Everton Football Club

SHORT OF playing in the team, this has to be the best job in football. Early on, though, I realised that you have to be thoroughly professional - emotion cannot get in the way. You also have to be a good communicator, supporters are very demanding about receiving information. The supporters are the most important sponsors of any football club and it is important to keep them on side. Financial acumen is a prerequisite. Now that football is such big business other commercial areas are emerging for us to explore which is extremely exciting. There are a couple of people who shine for me: Ken Friar, managing director at Arsenal, and Peter Robinson at Liverpool. They are both very good and experienced. It really does take years of experience to be good at this. Their clubs' successes are down, in no small way, to their contributions and I hope my contribution will affect Everton in the same way.

John Sedgwick

Financial Director

Tottenham Hotspur Football Club

FOOTBALL IS really exciting at the moment and is zooming forward at a rate of knots. In particular, there's a buzz here right now as we're hoping Tottenham is going to do well next year. I think football hasn't nearly fulfilled its potential. What you do have to be able to do is keep football in perspective. Obviously I get excited about the game but at the end of the day, I've got a business to run. For every job that I need done at Tottenham I get about 20 applicants. But I have to be objective, the mad Tottenham fans tend to be of no use. You need someone who wants to do the job. It's perhaps a little sycophantic, but I do feel that Alan Sugar our chairman is a leader in his field. He is constantly looking ahead, trying to modernise the game. I also think it's important to have an outsider in charge rather than someone who was once a player. Businessmen have a different perspective on the business. I think we up the ante a little.

David Richards

Chairman of Sheffield Wednesday

and the Premier League

WORKING IN this business is a great challenge and one in which you really have to love football if you want to do well. I myself enjoy the ability to build up a business and successful club and manage it.

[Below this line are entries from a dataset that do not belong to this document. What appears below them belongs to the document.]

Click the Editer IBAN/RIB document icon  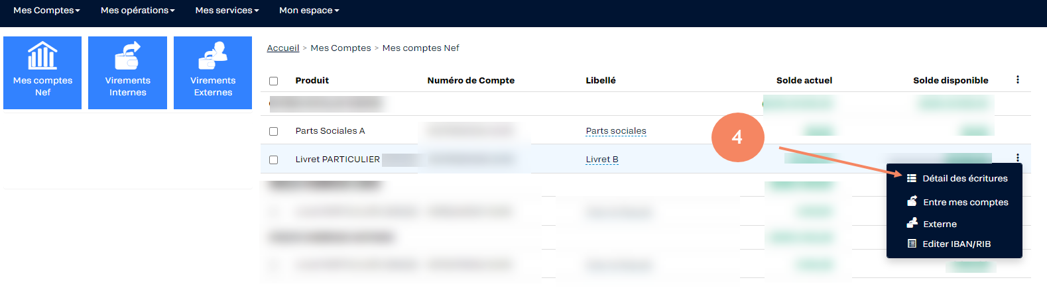click(912, 244)
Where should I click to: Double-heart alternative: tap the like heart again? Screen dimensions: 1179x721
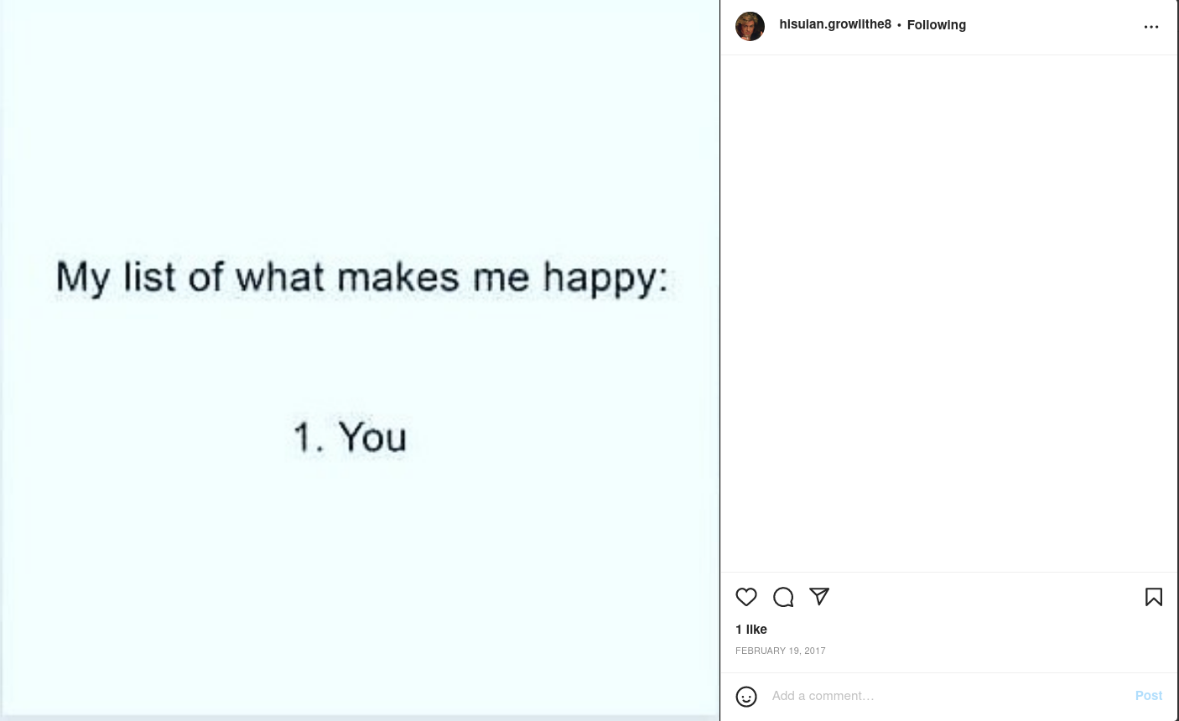[746, 597]
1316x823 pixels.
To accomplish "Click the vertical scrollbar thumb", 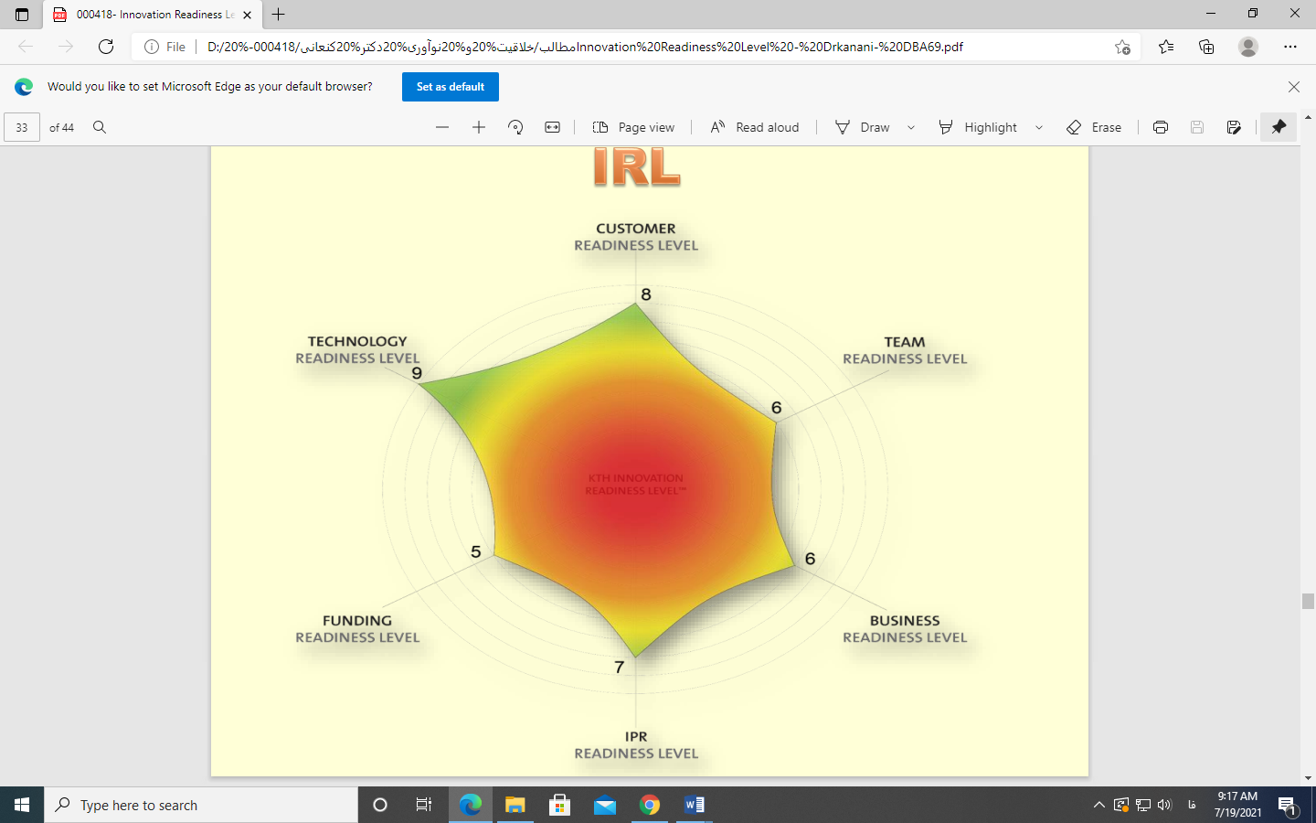I will pos(1308,601).

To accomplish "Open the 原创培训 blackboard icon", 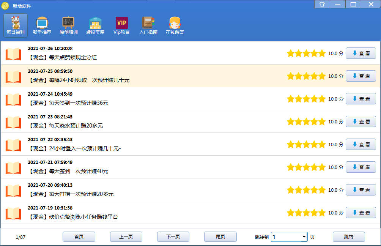I will click(x=68, y=25).
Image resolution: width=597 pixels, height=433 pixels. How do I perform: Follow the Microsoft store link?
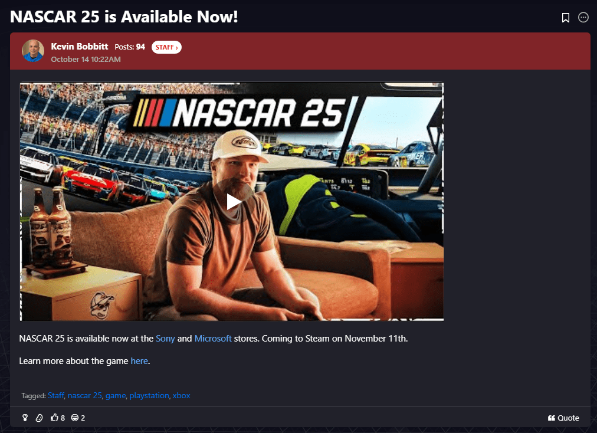coord(213,339)
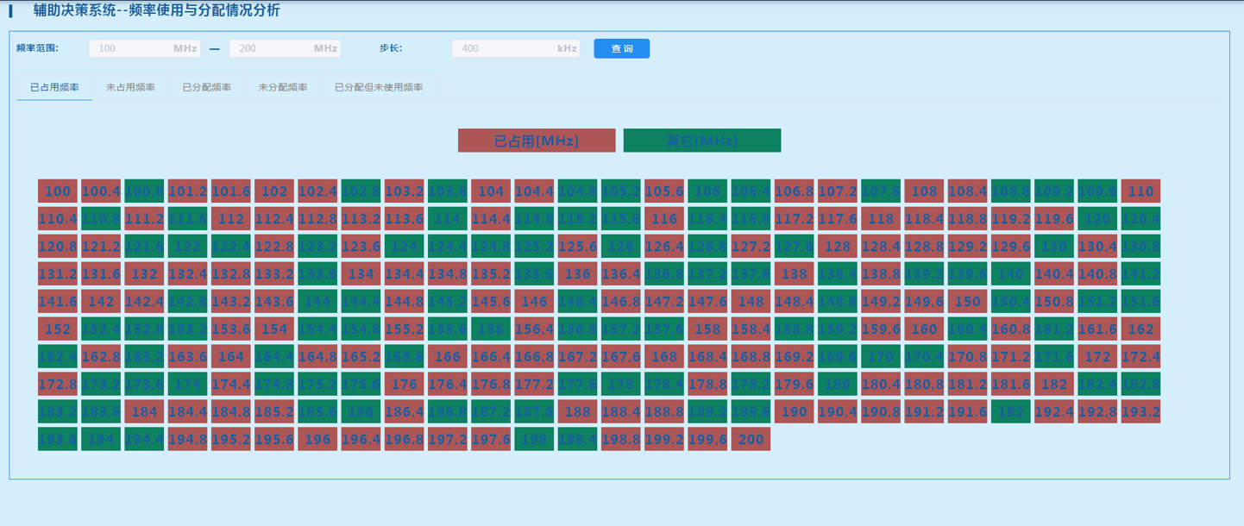
Task: Click the green 192 frequency cell
Action: [x=1010, y=412]
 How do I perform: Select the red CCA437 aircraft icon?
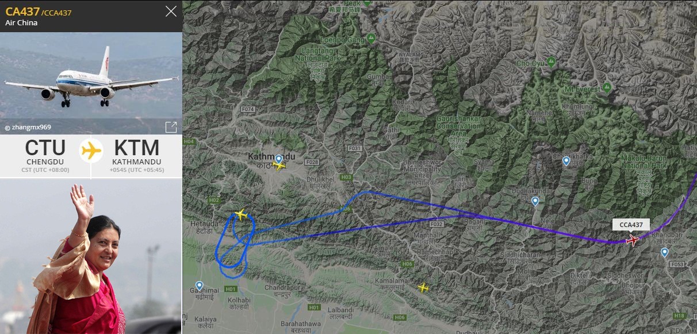(632, 240)
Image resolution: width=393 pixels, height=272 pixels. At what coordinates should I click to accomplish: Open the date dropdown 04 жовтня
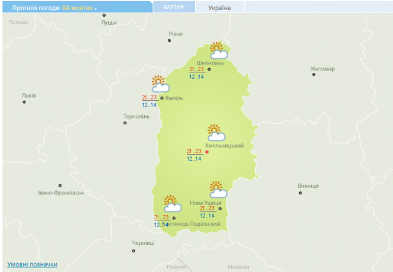pos(80,8)
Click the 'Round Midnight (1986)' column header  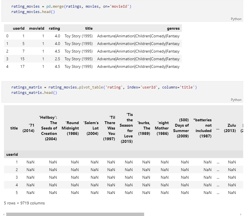point(70,128)
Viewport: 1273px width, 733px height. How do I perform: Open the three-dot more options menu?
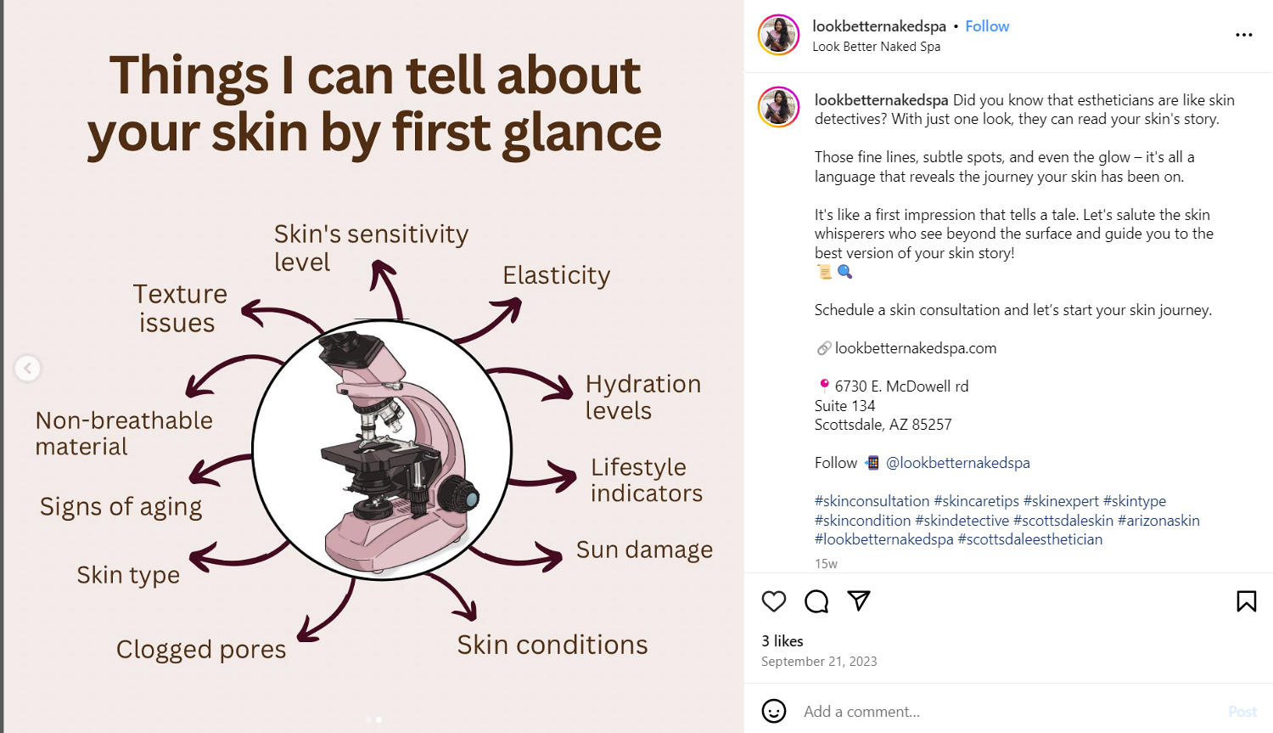[x=1243, y=35]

I also relish the fact that I can contribute to making life better for the fans. Within the industry people like Martin Edwards (chairman of Manchester United), Ken Bates (Chelsea's chairman) and Alan Sugar stand out as being real successes. They are shaping the business in a positive way. They have vision and focus and will listen. Really I admire every single one of the 19 chairmen because they're chairmen of the best league in the world.

Adam Pearson

Commercial Director

Leeds United Football Club

OUR REVENUE really isn't just football, we're involved in travel, financial services, IT training, all sorts. But all our revenue streams are centred around making the club work. Obviously we're not yet Manchester United, but we are something that may come to rival them in times ahead. Obviously, a lot of your revenue will depend on your team but essentially the name of the game is to maximise revenue. To do well, you need to have a good business awareness and all round ability and, to get the most out of it, I do think you need to have a passion for the game. I thoroughly admire Martin Edwards at Manchester United and his deputy, Peter Kenyon, in part because of the sheer size of their operation. And of course I think we've got some great people.